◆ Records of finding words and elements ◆
-------

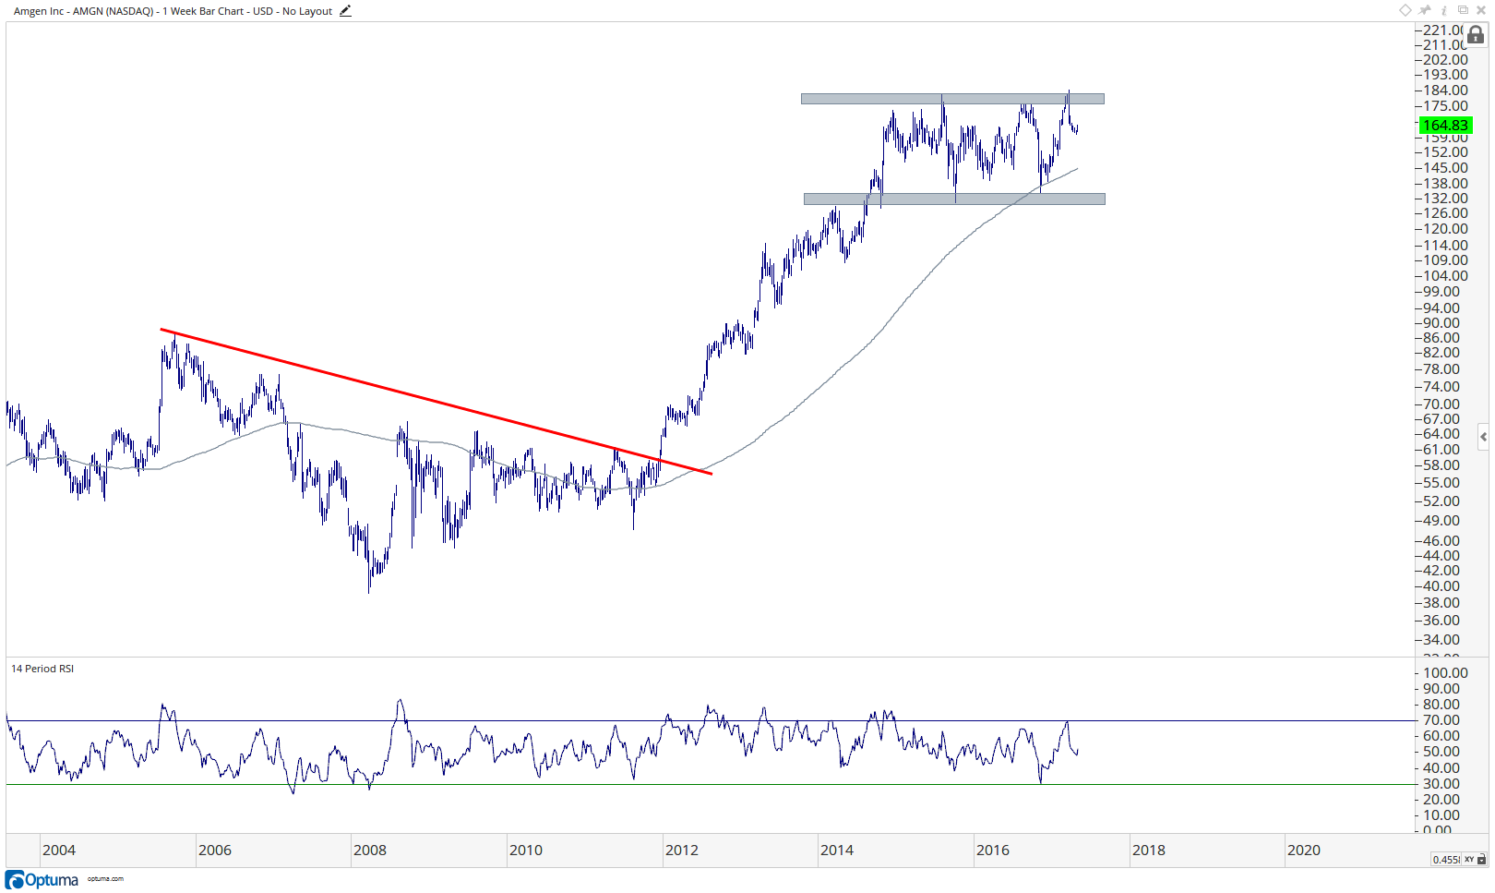Click the optuma.com link near logo
1495x893 pixels.
[x=105, y=879]
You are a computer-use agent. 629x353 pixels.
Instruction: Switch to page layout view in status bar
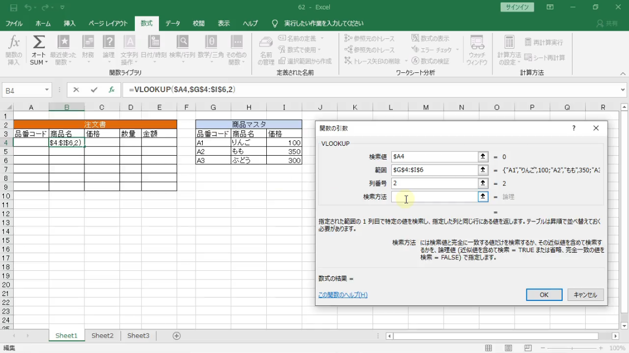(x=508, y=348)
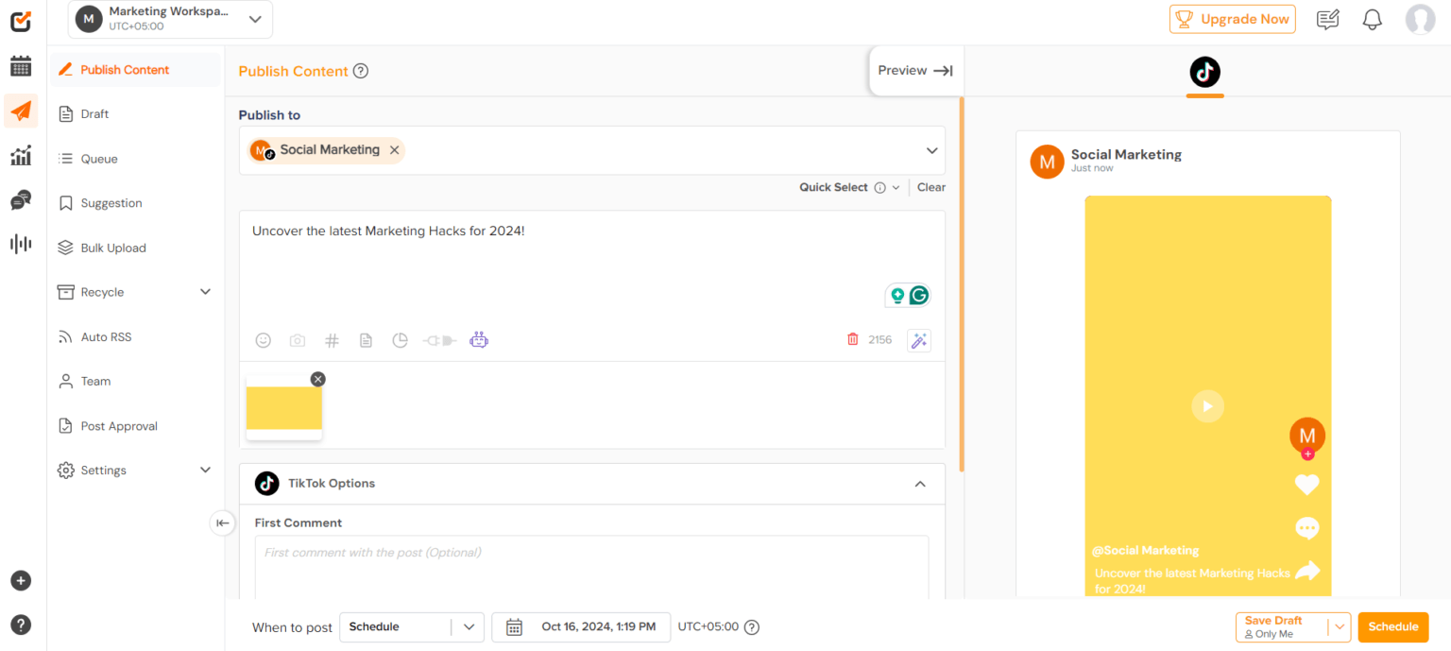Click the orange Schedule button

1392,627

-------

◆ EXERCISE INSTRUCTIONS ◆
Put every line of the listing above into a Markdown table with two columns, Row and Line, numbering the rows and skipping blank lines. Leave the pictures out.

◆ EXERCISE SOLUTION ◆
| Row | Line |
|---|---|
| 1 | Click the optuma.com link near logo |
| 2 | 1495x893 pixels. |
| 3 | [x=105, y=879] |
| 4 | You are a computer-use agent. 629x353 pixels. |
| 5 | Instruction: Switch to page layout view in status bar |
| 6 | (x=508, y=348) |
| 7 | Click the orange Schedule button |
| 8 | 1392,627 |